Stated exercise: Extract each line of the data below that contains the string "pyautogui", copying every such line unchanged.

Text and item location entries
________________________

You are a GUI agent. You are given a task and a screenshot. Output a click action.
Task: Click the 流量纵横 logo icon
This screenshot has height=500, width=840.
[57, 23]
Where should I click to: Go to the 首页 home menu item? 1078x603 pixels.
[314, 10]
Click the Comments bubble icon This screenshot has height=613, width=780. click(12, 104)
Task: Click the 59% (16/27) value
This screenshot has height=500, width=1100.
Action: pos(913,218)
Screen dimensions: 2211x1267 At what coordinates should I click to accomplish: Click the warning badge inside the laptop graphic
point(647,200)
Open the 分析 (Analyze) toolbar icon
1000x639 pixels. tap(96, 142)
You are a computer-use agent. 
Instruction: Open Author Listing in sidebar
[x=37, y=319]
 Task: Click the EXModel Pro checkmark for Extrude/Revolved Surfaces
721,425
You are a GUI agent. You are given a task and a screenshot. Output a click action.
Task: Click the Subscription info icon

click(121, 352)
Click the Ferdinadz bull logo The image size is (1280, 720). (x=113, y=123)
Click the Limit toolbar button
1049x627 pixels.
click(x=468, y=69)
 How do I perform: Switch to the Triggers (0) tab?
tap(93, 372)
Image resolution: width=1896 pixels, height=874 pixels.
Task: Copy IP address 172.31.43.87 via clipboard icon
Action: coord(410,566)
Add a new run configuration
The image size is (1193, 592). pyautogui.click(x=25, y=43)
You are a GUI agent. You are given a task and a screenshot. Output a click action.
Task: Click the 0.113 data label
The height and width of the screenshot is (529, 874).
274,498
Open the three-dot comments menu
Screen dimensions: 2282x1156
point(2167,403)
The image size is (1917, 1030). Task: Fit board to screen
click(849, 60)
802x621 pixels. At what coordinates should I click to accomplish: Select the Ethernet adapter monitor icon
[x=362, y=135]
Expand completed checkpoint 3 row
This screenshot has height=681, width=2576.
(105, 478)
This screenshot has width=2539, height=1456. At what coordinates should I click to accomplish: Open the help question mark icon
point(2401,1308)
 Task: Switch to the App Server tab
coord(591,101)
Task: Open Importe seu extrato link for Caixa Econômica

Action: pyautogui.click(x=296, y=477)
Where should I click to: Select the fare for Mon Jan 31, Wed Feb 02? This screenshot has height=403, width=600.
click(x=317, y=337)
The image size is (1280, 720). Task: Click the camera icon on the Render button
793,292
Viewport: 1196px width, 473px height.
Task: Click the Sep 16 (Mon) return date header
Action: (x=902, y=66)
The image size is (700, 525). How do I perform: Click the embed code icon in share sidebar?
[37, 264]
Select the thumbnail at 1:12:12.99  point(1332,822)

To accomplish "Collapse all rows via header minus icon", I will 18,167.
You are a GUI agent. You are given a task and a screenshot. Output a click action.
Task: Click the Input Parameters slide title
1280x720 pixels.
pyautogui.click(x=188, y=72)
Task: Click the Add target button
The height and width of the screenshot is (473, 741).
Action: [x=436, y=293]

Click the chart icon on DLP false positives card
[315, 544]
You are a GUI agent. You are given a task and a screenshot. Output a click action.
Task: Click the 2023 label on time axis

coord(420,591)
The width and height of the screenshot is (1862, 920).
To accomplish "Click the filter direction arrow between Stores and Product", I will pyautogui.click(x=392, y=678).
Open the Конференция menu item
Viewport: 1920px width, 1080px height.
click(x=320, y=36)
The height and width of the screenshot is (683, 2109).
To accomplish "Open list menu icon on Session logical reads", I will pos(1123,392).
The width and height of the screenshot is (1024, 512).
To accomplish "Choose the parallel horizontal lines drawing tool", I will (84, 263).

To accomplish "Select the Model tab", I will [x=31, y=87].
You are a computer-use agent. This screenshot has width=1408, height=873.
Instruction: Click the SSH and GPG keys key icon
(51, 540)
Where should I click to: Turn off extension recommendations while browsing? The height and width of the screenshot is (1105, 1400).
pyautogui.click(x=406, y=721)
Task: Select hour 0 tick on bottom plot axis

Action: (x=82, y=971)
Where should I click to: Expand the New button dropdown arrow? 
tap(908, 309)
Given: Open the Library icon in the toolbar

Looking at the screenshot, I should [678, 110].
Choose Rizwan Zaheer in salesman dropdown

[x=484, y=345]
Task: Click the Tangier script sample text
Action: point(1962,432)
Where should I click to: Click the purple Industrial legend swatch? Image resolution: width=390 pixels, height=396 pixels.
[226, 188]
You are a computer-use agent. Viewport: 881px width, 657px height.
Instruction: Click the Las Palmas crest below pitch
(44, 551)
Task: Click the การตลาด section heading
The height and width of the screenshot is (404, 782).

________________________

The solution:
The image size is (1193, 592). pyautogui.click(x=25, y=43)
Action: pyautogui.click(x=296, y=477)
pyautogui.click(x=188, y=72)
To accomplish "Click the filter direction arrow between Stores and Product", I will pyautogui.click(x=392, y=678).
pyautogui.click(x=406, y=721)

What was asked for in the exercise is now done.